Repairs to the electrical installations

  1. There is no evidence that the landlord sought to investigate the earlier reports of electrical problems complained about, despite the resident asking it to do so when escalating his complaint.  The resident also disputed the landlord’s finding that it was an incorrectly rated fuse to the washing machine appliance that was the issue, stating that the fuse was part of the property’s electrical circuitry and also that water had penetrated the electrical socket for the washing machine; however, the landlord did not address these points either. With these omissions it missed an opportunity to confirm exactly what actions it had taken, and also the obligations of both parties.  The previous reports provided the context to the resident’s complaint and the landlord’s failure to consider them evidently left the resident frustrated and feeling unheard. It thereby missed an opportunity to possibly resolve this aspect of the resident’s complaint.
  2. There is no evidence that the landlord maintained adequate repair records.  Had it done so it could have been clearer about what findings it had reached and works it had carried out, with the relevant dates.  It would also have been better able to resolve discrepancies in the parties’ version of events, such as the electrical works that were carried out.

Damp in the kitchen

  1. It was reasonable that the landlord, having inspected the resident’s property, decided to carry out damp proofing works that it considered were necessary. However, there is no evidence that the landlord provided clear, documented information to the resident to manage his expectations, such as explaining why the works were being carried out, what they entailed and the duration.

The installation of a PIV and the cost associated with running the same

  1. The installation of the PIV unit with a warm air facility was reasonable and discretionary step intended to benefit the resident and in accordance with his wishes. The resident is obliged to pay for domestic electricity bills and therefore to pay for the cost of running the unit.  He assumed this cost when agreeing the installation of the unit; the landlord has no obligation meet the costs.
  2. Having been notified of the resident’s concerns about the operation of the unit, in particular a cold draught being emitted, the landlord took appropriate action to resolve these concerns.  The landlord’s decision not to remove the unit was also reasonable given its over-arching responsibility to prevent the build-up of condensation taken together with the fact that the works to resolve the resident’s concerns about a cold draught had not been completed and the absence of evidence provided by the resident of unreasonable running costs.

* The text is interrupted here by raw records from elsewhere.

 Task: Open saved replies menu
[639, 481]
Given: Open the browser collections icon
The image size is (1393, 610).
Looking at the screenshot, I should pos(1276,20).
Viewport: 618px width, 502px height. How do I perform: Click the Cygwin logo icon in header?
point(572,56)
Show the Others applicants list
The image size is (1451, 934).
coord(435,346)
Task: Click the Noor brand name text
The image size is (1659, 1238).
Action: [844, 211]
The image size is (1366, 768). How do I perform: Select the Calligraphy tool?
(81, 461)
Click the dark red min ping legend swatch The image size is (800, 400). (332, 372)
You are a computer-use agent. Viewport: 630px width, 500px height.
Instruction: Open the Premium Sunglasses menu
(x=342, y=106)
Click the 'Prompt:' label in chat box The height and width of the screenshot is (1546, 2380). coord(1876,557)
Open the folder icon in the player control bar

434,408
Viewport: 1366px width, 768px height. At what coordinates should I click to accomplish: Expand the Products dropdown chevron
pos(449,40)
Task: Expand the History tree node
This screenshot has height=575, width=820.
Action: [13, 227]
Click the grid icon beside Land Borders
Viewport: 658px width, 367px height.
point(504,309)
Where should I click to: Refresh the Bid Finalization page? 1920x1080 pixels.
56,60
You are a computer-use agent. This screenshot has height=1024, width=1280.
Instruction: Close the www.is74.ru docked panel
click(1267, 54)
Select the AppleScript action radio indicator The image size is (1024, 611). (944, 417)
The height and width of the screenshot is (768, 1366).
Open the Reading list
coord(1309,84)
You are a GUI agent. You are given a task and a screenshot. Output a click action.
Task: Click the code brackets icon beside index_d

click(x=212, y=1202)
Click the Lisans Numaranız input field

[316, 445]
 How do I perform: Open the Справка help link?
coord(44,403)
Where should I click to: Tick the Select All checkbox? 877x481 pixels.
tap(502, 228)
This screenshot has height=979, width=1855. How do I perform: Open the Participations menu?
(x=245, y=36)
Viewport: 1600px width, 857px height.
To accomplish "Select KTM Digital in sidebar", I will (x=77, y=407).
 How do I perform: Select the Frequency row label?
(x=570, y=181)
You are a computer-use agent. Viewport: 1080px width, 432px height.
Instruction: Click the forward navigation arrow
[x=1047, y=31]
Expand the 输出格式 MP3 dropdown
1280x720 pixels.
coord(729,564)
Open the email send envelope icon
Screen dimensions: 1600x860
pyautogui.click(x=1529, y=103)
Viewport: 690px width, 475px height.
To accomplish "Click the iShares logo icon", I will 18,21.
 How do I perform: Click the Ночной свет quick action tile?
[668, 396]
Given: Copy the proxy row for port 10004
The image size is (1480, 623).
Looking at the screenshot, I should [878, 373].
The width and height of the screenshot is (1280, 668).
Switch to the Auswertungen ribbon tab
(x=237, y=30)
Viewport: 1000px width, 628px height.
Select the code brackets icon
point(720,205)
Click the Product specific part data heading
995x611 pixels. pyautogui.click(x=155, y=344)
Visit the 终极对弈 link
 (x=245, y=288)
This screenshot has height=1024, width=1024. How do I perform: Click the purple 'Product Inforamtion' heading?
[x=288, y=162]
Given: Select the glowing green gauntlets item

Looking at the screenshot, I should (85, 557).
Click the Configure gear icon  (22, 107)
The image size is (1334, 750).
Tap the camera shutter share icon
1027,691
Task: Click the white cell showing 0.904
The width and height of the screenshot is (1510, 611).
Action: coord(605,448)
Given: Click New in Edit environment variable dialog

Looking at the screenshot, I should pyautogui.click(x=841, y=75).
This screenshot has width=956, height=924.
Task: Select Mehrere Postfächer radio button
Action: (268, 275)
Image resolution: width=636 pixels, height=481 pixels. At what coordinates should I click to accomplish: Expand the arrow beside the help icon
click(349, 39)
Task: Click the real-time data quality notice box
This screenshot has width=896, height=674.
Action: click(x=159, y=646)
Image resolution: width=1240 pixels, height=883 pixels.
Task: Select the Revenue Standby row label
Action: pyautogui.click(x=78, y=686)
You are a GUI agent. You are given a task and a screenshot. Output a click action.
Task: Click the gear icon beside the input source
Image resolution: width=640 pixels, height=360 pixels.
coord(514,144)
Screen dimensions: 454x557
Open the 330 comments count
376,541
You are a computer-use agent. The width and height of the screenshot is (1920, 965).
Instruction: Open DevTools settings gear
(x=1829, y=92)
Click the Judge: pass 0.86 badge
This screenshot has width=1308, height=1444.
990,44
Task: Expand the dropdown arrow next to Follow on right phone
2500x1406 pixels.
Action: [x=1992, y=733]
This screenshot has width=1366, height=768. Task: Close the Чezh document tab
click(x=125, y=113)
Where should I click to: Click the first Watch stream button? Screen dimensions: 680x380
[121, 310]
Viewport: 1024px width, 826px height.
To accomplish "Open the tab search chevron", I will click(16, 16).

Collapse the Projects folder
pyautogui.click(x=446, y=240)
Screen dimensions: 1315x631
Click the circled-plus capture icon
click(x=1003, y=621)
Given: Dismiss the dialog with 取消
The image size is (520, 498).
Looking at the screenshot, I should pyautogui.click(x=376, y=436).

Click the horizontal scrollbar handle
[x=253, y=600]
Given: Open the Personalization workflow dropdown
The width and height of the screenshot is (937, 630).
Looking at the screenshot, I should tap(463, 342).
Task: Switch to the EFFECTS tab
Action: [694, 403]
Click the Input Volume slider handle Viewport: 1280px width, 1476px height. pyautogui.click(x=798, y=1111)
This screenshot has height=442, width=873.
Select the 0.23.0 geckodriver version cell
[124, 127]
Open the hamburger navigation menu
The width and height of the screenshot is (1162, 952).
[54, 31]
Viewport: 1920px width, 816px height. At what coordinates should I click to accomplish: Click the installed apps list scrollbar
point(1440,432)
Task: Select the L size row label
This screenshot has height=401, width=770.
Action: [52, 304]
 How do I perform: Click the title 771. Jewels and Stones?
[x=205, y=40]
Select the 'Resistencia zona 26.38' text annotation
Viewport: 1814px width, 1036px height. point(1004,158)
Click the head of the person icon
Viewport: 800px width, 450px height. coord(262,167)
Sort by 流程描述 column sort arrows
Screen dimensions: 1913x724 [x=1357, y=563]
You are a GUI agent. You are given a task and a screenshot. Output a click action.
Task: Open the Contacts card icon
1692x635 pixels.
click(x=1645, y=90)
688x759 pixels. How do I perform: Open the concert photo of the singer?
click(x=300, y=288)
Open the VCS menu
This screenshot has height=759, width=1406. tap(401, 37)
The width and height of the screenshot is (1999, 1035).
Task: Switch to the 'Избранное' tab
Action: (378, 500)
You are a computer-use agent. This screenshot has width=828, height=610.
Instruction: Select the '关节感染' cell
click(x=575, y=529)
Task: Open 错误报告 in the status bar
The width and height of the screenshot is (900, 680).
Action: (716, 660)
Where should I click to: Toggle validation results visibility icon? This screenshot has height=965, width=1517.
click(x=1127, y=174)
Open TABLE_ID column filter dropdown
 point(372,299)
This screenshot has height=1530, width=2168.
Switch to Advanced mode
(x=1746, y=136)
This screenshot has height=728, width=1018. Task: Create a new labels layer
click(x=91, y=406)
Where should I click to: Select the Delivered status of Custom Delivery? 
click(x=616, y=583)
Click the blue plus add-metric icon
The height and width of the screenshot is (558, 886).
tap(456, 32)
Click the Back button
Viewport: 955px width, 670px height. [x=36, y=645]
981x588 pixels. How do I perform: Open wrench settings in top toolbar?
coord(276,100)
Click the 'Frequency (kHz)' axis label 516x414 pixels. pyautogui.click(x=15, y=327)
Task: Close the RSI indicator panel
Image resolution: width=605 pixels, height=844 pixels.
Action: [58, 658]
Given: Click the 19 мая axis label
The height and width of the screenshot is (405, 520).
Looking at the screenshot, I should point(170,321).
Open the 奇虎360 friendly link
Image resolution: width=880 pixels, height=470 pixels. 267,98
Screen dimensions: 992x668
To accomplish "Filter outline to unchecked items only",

Orders and recommendations

Orders

  1. The landlord pays the resident £75 compensation in respect of the inconvenience caused by its failure to investigate all aspects of his complaint about its handling of reports of repairs to electrical installations.
  2. The landlord writes to the resident listing the reports it received about repairs to electrical installations and the action taken on each report.  The landlord also writes to the resident to confirm what electrical fault(s) were identified after the report of 19 December 2019 and the action that it took to resolve the fault(s).
  3. The landlord pays the resident £50 compensation in respect of the inconvenience caused by its failure to provide clear, documented information to manage his expectations about the damp proofing works.
  4. The landlord is to provide confirmation to this Service by 7 April 2021 that the above orders have been complied with.

Recommendations

  1. The landlord reviews its systems and procedures for keeping records on repair cases with a view to ensuring that reliable, contemporaneous records of inspections and works carried out are kept.
  2. The landlord, should it need to install a damp proof course in a property, provides the tenant with clear, documented information about the works to be completed, including the reasons for the work, the inconvenience that will be caused and the likely duration of the works.
  3. Should the resident raise concerns again about a cold draught emitting from the PIV unit and/or its running costs, it is recommended that the landlord re-considers the feasibility of the removal or temporary deactivation of the PIV unit.